Source records:

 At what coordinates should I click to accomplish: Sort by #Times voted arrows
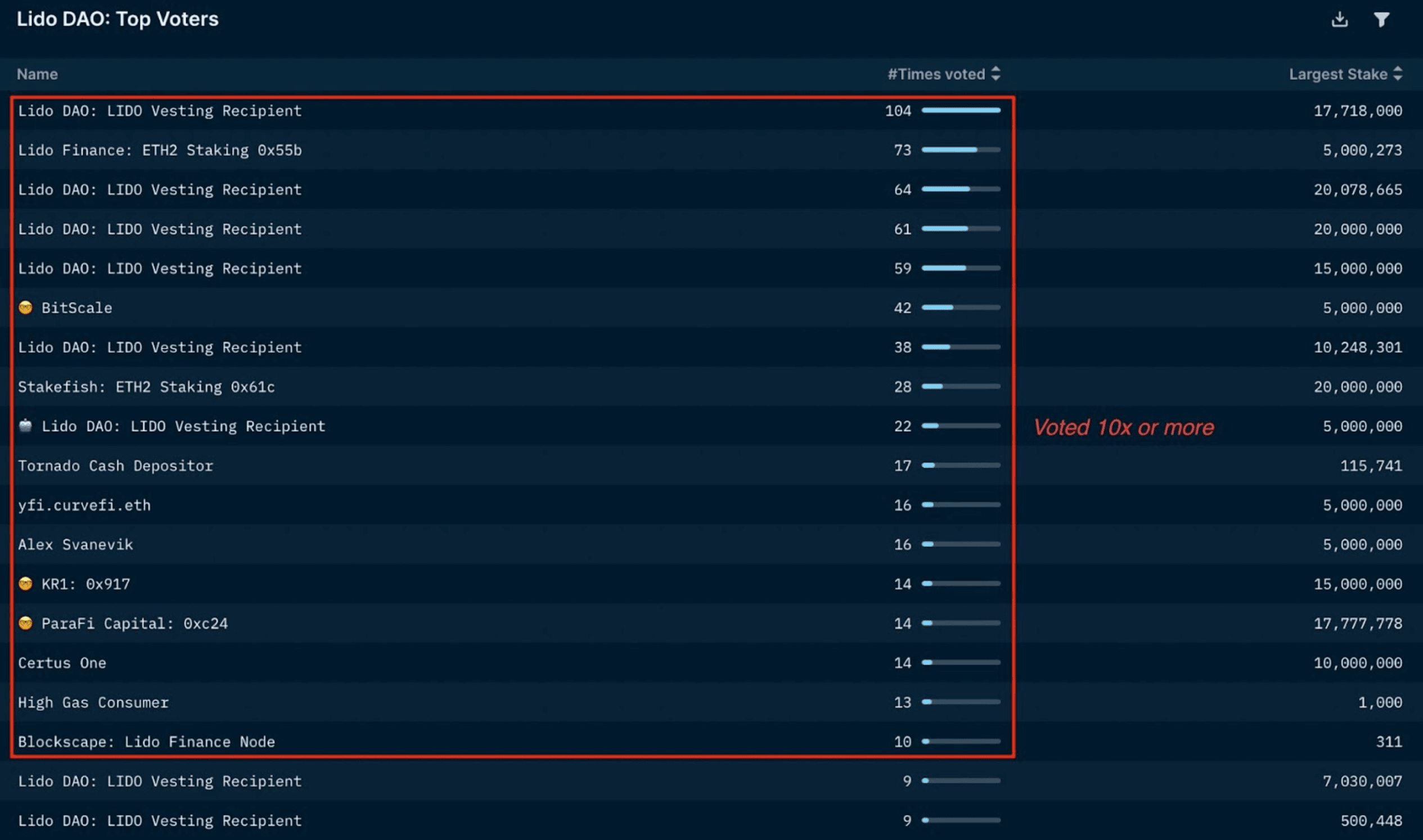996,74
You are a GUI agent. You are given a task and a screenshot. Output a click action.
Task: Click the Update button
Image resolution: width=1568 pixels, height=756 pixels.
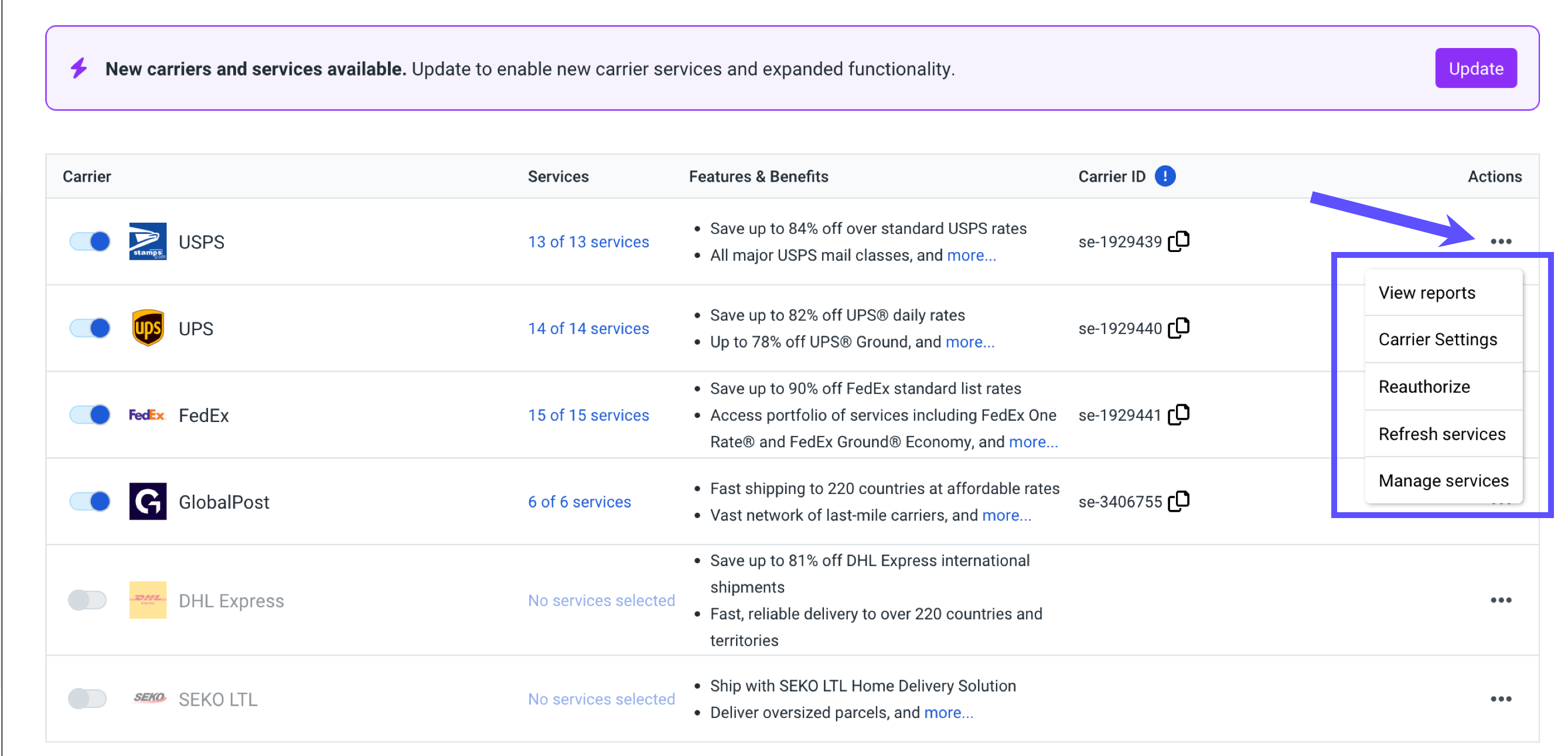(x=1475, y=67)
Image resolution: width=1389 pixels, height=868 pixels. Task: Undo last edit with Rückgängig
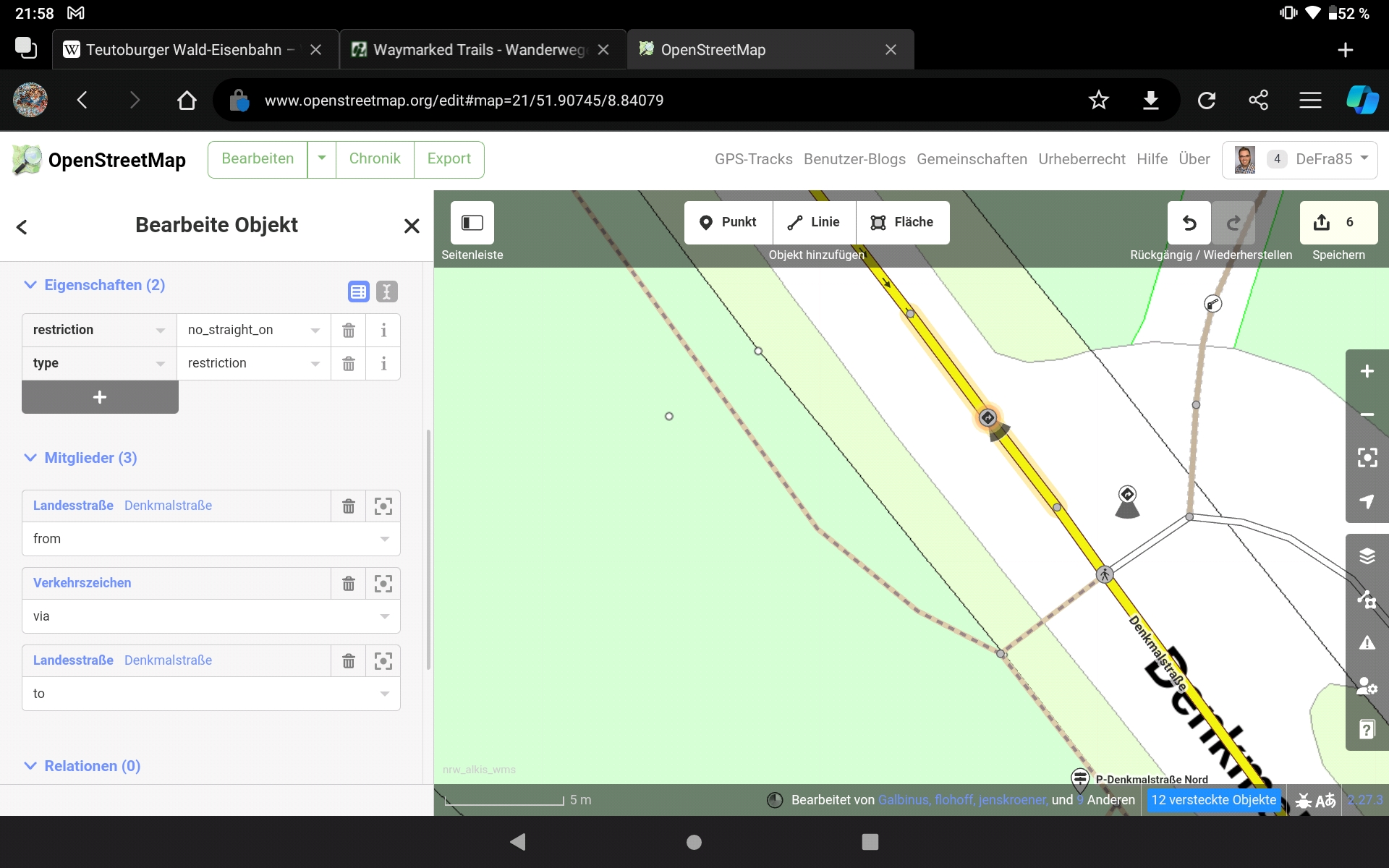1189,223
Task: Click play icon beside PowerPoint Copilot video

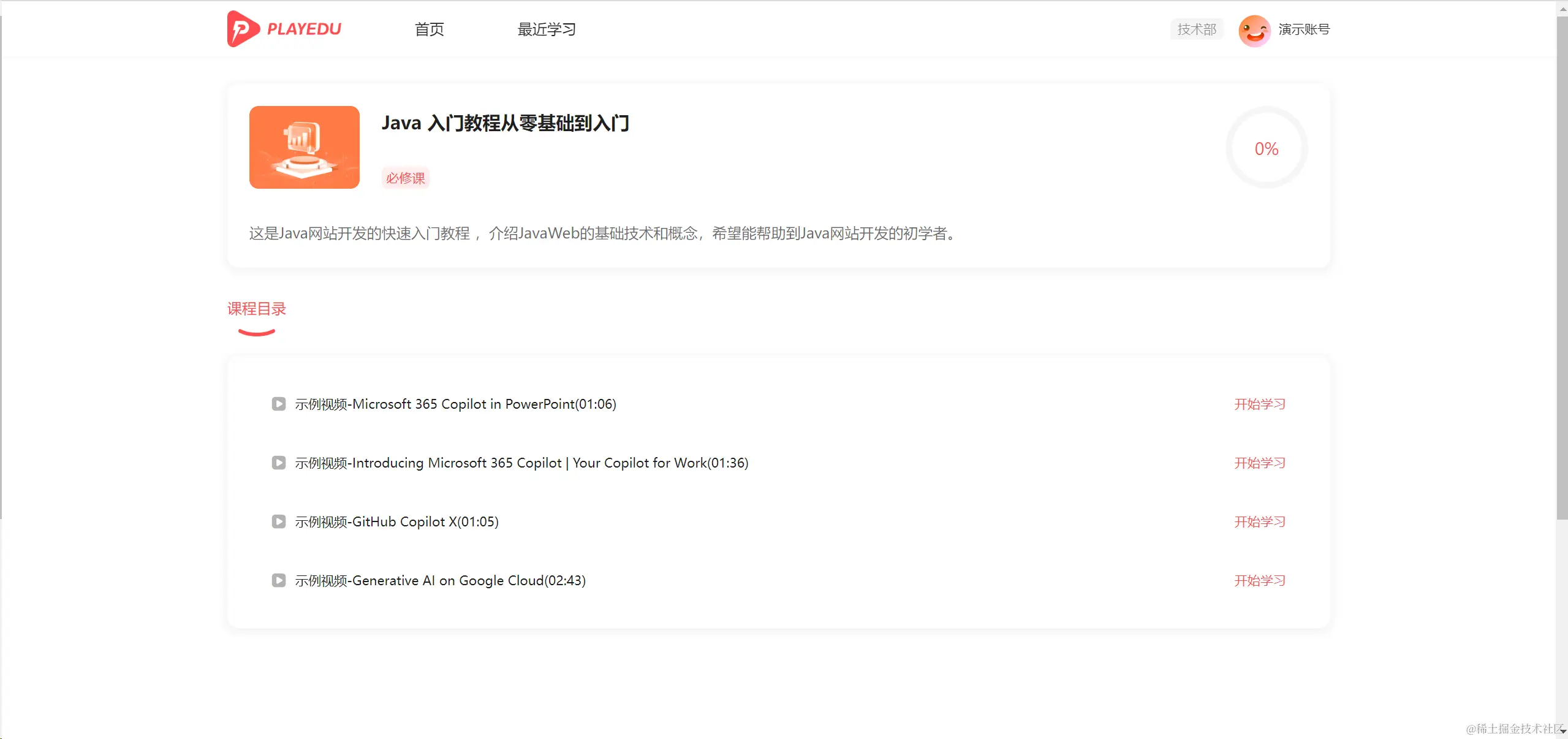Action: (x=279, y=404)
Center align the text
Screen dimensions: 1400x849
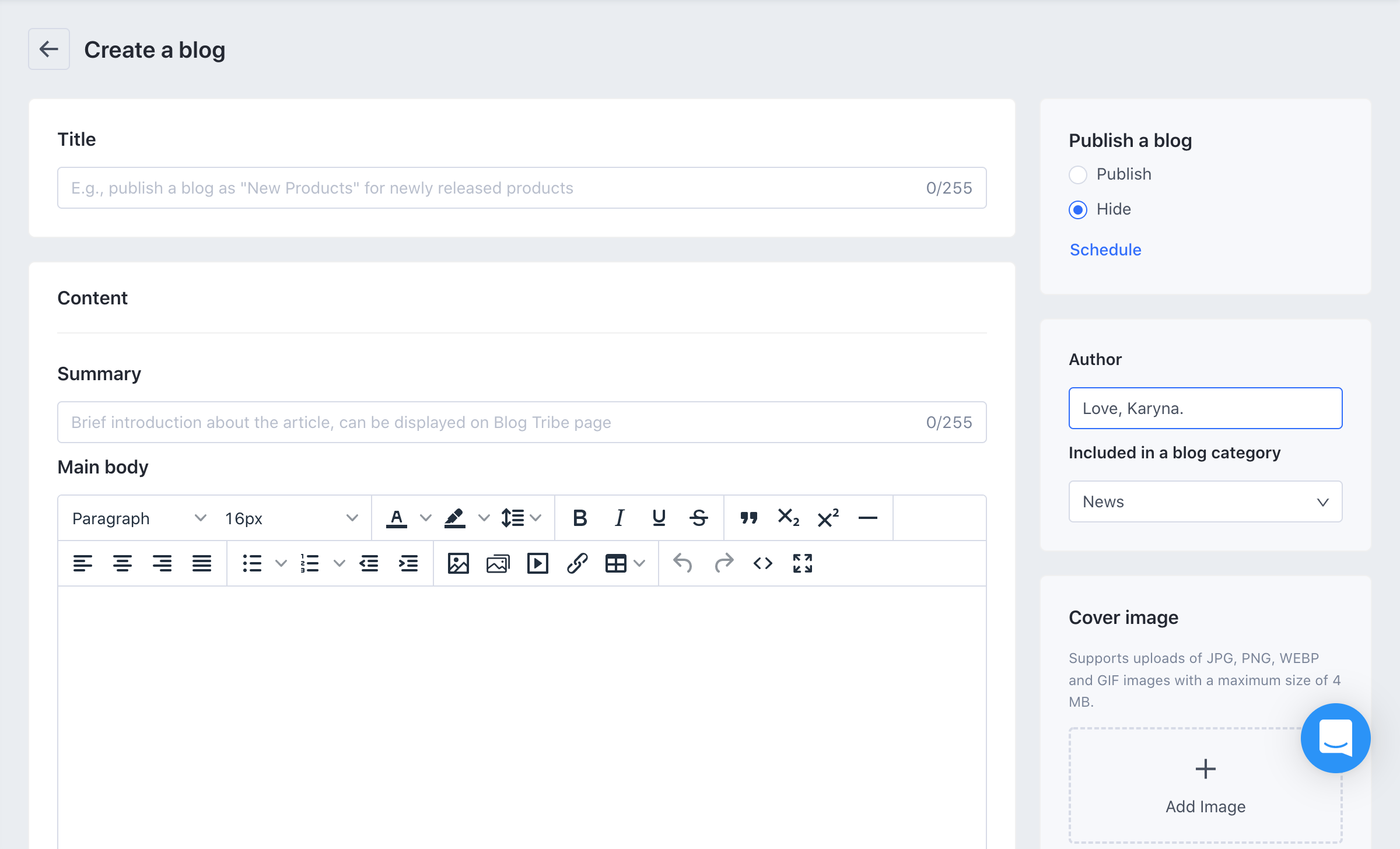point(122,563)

**What is needed:** Each record above has to be written out again in full, but its pictures must not be.

**Your solution:**
 At what coordinates should I click to accomplish: Sort by #Times voted arrows
996,74
You are a GUI agent. You are given a task and a screenshot. Output a click action.
Task: Click the Update button
Image resolution: width=1568 pixels, height=756 pixels.
(x=1475, y=67)
Image resolution: width=1389 pixels, height=868 pixels. Task: Undo last edit with Rückgängig
1189,223
Task: Click play icon beside PowerPoint Copilot video

Action: (x=279, y=404)
Center align the text
Screen dimensions: 1400x849
point(122,563)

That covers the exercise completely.